_TASK TO COMPLETE_
Return the listing below in full, with every line exactly as it is.

_DATA SECTION_
- - - - -

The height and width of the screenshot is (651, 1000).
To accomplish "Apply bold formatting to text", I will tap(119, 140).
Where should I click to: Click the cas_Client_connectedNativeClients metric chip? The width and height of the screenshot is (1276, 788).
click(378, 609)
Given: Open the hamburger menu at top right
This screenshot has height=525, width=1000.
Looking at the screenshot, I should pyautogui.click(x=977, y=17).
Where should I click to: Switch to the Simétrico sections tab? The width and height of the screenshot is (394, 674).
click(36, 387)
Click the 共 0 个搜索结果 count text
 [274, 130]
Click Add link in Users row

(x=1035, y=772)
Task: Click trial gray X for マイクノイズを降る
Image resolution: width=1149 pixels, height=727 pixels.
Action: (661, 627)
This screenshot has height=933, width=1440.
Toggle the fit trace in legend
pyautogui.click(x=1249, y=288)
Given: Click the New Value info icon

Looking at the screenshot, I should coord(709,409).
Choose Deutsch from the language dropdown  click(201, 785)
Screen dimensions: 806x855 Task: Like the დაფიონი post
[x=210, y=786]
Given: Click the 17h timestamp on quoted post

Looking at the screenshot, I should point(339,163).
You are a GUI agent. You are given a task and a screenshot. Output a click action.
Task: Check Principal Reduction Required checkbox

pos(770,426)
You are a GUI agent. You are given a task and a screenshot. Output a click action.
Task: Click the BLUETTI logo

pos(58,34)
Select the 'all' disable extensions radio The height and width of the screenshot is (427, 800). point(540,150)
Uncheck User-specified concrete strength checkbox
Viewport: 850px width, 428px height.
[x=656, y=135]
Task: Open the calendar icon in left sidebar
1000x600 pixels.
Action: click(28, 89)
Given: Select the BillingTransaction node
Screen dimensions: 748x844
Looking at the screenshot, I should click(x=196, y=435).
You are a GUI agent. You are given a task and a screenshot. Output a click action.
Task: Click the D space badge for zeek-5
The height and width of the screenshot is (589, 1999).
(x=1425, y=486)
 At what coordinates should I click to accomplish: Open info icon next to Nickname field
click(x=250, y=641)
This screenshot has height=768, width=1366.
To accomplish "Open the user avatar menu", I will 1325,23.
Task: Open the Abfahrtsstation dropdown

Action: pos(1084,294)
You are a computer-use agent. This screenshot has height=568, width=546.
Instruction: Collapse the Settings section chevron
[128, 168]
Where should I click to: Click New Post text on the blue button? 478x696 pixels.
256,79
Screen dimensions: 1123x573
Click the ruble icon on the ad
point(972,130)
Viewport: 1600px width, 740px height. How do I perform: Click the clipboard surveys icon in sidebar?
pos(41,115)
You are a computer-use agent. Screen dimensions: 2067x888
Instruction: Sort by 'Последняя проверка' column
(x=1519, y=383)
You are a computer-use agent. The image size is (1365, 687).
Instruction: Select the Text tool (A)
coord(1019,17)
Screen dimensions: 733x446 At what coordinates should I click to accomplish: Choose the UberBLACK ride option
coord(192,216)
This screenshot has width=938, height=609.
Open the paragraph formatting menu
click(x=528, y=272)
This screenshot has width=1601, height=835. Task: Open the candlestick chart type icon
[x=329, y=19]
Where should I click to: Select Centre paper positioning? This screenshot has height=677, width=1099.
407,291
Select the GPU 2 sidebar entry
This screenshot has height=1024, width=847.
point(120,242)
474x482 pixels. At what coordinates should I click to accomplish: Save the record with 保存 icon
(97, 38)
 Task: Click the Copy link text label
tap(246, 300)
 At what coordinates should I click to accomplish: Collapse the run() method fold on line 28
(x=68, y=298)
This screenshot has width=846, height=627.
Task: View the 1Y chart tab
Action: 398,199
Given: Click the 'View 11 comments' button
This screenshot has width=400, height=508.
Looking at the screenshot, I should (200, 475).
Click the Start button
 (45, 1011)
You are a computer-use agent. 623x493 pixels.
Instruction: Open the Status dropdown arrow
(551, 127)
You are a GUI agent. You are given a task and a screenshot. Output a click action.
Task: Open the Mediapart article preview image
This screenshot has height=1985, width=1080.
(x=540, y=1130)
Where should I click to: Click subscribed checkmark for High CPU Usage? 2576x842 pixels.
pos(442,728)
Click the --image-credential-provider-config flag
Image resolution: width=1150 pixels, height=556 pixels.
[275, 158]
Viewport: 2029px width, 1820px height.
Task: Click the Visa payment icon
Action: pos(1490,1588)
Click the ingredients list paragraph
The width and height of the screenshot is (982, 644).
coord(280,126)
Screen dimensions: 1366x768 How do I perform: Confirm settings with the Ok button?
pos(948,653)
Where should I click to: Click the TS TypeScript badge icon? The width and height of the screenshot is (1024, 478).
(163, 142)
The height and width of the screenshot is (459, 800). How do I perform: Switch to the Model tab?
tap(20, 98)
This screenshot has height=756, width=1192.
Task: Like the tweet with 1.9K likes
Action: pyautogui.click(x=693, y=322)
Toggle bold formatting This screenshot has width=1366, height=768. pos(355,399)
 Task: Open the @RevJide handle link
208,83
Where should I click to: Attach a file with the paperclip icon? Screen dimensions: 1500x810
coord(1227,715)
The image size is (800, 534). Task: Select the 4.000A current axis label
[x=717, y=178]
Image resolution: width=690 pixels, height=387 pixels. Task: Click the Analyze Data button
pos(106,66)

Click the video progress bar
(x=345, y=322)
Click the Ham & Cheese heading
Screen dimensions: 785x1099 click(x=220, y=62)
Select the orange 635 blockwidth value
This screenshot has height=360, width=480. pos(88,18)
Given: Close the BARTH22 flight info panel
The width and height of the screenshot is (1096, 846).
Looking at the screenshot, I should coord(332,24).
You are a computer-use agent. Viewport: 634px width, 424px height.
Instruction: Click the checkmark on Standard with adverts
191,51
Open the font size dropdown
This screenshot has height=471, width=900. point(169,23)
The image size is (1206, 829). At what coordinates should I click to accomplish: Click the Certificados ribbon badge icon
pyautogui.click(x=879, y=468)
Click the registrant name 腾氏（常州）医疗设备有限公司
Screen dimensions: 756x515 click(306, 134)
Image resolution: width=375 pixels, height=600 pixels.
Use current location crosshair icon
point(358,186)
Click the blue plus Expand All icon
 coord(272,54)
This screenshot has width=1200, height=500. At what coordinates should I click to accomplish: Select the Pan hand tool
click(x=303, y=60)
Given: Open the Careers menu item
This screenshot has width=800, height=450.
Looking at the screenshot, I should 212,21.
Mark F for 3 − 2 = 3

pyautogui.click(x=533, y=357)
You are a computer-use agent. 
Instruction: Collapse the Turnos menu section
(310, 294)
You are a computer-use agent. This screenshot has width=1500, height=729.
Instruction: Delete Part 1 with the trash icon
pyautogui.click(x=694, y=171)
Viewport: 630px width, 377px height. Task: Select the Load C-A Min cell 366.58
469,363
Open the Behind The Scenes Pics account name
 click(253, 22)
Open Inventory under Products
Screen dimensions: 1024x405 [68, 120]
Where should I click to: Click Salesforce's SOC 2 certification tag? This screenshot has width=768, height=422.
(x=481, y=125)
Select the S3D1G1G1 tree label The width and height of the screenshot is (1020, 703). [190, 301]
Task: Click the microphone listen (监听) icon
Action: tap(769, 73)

- - - - -

_TASK RESULT_
The height and width of the screenshot is (651, 1000).
To accomplish "Apply bold formatting to text", I will tap(119, 140).
Where should I click to: Click the cas_Client_connectedNativeClients metric chip? The width and height of the screenshot is (1276, 788).
click(378, 609)
Given: Open the hamburger menu at top right
This screenshot has height=525, width=1000.
Looking at the screenshot, I should pyautogui.click(x=977, y=17).
Where should I click to: Switch to the Simétrico sections tab? The width and height of the screenshot is (394, 674).
click(36, 387)
Click the 共 0 个搜索结果 count text
 [274, 130]
Click Add link in Users row

(x=1035, y=772)
Task: Click trial gray X for マイクノイズを降る
Image resolution: width=1149 pixels, height=727 pixels.
Action: (661, 627)
This screenshot has height=933, width=1440.
Toggle the fit trace in legend
pyautogui.click(x=1249, y=288)
Given: Click the New Value info icon

Looking at the screenshot, I should coord(709,409).
Choose Deutsch from the language dropdown  click(201, 785)
Screen dimensions: 806x855 Task: Like the დაფიონი post
[x=210, y=786]
Given: Click the 17h timestamp on quoted post

Looking at the screenshot, I should point(339,163).
You are a GUI agent. You are given a task and a screenshot. Output a click action.
Task: Check Principal Reduction Required checkbox

pos(770,426)
You are a GUI agent. You are given a task and a screenshot. Output a click action.
Task: Click the BLUETTI logo

pos(58,34)
Select the 'all' disable extensions radio The height and width of the screenshot is (427, 800). point(540,150)
Uncheck User-specified concrete strength checkbox
Viewport: 850px width, 428px height.
[x=656, y=135]
Task: Open the calendar icon in left sidebar
1000x600 pixels.
Action: click(28, 89)
Given: Select the BillingTransaction node
Screen dimensions: 748x844
Looking at the screenshot, I should click(x=196, y=435).
You are a GUI agent. You are given a task and a screenshot. Output a click action.
Task: Click the D space badge for zeek-5
The height and width of the screenshot is (589, 1999).
(x=1425, y=486)
 At what coordinates should I click to accomplish: Open info icon next to Nickname field
click(x=250, y=641)
This screenshot has height=768, width=1366.
To accomplish "Open the user avatar menu", I will 1325,23.
Task: Open the Abfahrtsstation dropdown

Action: pos(1084,294)
You are a computer-use agent. This screenshot has height=568, width=546.
Instruction: Collapse the Settings section chevron
[128, 168]
Where should I click to: Click New Post text on the blue button? 478x696 pixels.
256,79
Screen dimensions: 1123x573
Click the ruble icon on the ad
point(972,130)
Viewport: 1600px width, 740px height. How do I perform: Click the clipboard surveys icon in sidebar?
pos(41,115)
You are a computer-use agent. Screen dimensions: 2067x888
Instruction: Sort by 'Последняя проверка' column
(x=1519, y=383)
You are a computer-use agent. The image size is (1365, 687).
Instruction: Select the Text tool (A)
coord(1019,17)
Screen dimensions: 733x446 At what coordinates should I click to accomplish: Choose the UberBLACK ride option
coord(192,216)
This screenshot has width=938, height=609.
Open the paragraph formatting menu
click(x=528, y=272)
This screenshot has width=1601, height=835. Task: Open the candlestick chart type icon
[x=329, y=19]
Where should I click to: Select Centre paper positioning? This screenshot has height=677, width=1099.
407,291
Select the GPU 2 sidebar entry
This screenshot has height=1024, width=847.
point(120,242)
474x482 pixels. At what coordinates should I click to accomplish: Save the record with 保存 icon
(97, 38)
 Task: Click the Copy link text label
tap(246, 300)
 At what coordinates should I click to accomplish: Collapse the run() method fold on line 28
(x=68, y=298)
This screenshot has width=846, height=627.
Task: View the 1Y chart tab
Action: 398,199
Given: Click the 'View 11 comments' button
This screenshot has width=400, height=508.
Looking at the screenshot, I should (200, 475).
Click the Start button
 (45, 1011)
You are a computer-use agent. 623x493 pixels.
Instruction: Open the Status dropdown arrow
(551, 127)
You are a GUI agent. You are given a task and a screenshot. Output a click action.
Task: Open the Mediapart article preview image
This screenshot has height=1985, width=1080.
(x=540, y=1130)
Where should I click to: Click subscribed checkmark for High CPU Usage? 2576x842 pixels.
pos(442,728)
Click the --image-credential-provider-config flag
Image resolution: width=1150 pixels, height=556 pixels.
[275, 158]
Viewport: 2029px width, 1820px height.
Task: Click the Visa payment icon
Action: pos(1490,1588)
Click the ingredients list paragraph
The width and height of the screenshot is (982, 644).
coord(280,126)
Screen dimensions: 1366x768 How do I perform: Confirm settings with the Ok button?
pos(948,653)
Where should I click to: Click the TS TypeScript badge icon? The width and height of the screenshot is (1024, 478).
(163, 142)
The height and width of the screenshot is (459, 800). How do I perform: Switch to the Model tab?
tap(20, 98)
This screenshot has height=756, width=1192.
Task: Like the tweet with 1.9K likes
Action: pyautogui.click(x=693, y=322)
Toggle bold formatting This screenshot has width=1366, height=768. pos(355,399)
 Task: Open the @RevJide handle link
208,83
Where should I click to: Attach a file with the paperclip icon? Screen dimensions: 1500x810
coord(1227,715)
The image size is (800, 534). Task: Select the 4.000A current axis label
[x=717, y=178]
Image resolution: width=690 pixels, height=387 pixels. Task: Click the Analyze Data button
pos(106,66)

Click the video progress bar
(x=345, y=322)
Click the Ham & Cheese heading
Screen dimensions: 785x1099 click(x=220, y=62)
Select the orange 635 blockwidth value
This screenshot has height=360, width=480. pos(88,18)
Given: Close the BARTH22 flight info panel
The width and height of the screenshot is (1096, 846).
Looking at the screenshot, I should coord(332,24).
You are a computer-use agent. Viewport: 634px width, 424px height.
Instruction: Click the checkmark on Standard with adverts
191,51
Open the font size dropdown
This screenshot has height=471, width=900. point(169,23)
The image size is (1206, 829). At what coordinates should I click to accomplish: Click the Certificados ribbon badge icon
pyautogui.click(x=879, y=468)
Click the registrant name 腾氏（常州）医疗设备有限公司
Screen dimensions: 756x515 click(306, 134)
Image resolution: width=375 pixels, height=600 pixels.
Use current location crosshair icon
point(358,186)
Click the blue plus Expand All icon
 coord(272,54)
This screenshot has width=1200, height=500. At what coordinates should I click to accomplish: Select the Pan hand tool
click(x=303, y=60)
Given: Open the Careers menu item
This screenshot has width=800, height=450.
Looking at the screenshot, I should 212,21.
Mark F for 3 − 2 = 3

pyautogui.click(x=533, y=357)
You are a computer-use agent. 
Instruction: Collapse the Turnos menu section
(310, 294)
You are a computer-use agent. This screenshot has width=1500, height=729.
Instruction: Delete Part 1 with the trash icon
pyautogui.click(x=694, y=171)
Viewport: 630px width, 377px height. Task: Select the Load C-A Min cell 366.58
469,363
Open the Behind The Scenes Pics account name
 click(253, 22)
Open Inventory under Products
Screen dimensions: 1024x405 [68, 120]
Where should I click to: Click Salesforce's SOC 2 certification tag? This screenshot has width=768, height=422.
(x=481, y=125)
Select the S3D1G1G1 tree label The width and height of the screenshot is (1020, 703). [190, 301]
Task: Click the microphone listen (监听) icon
Action: tap(769, 73)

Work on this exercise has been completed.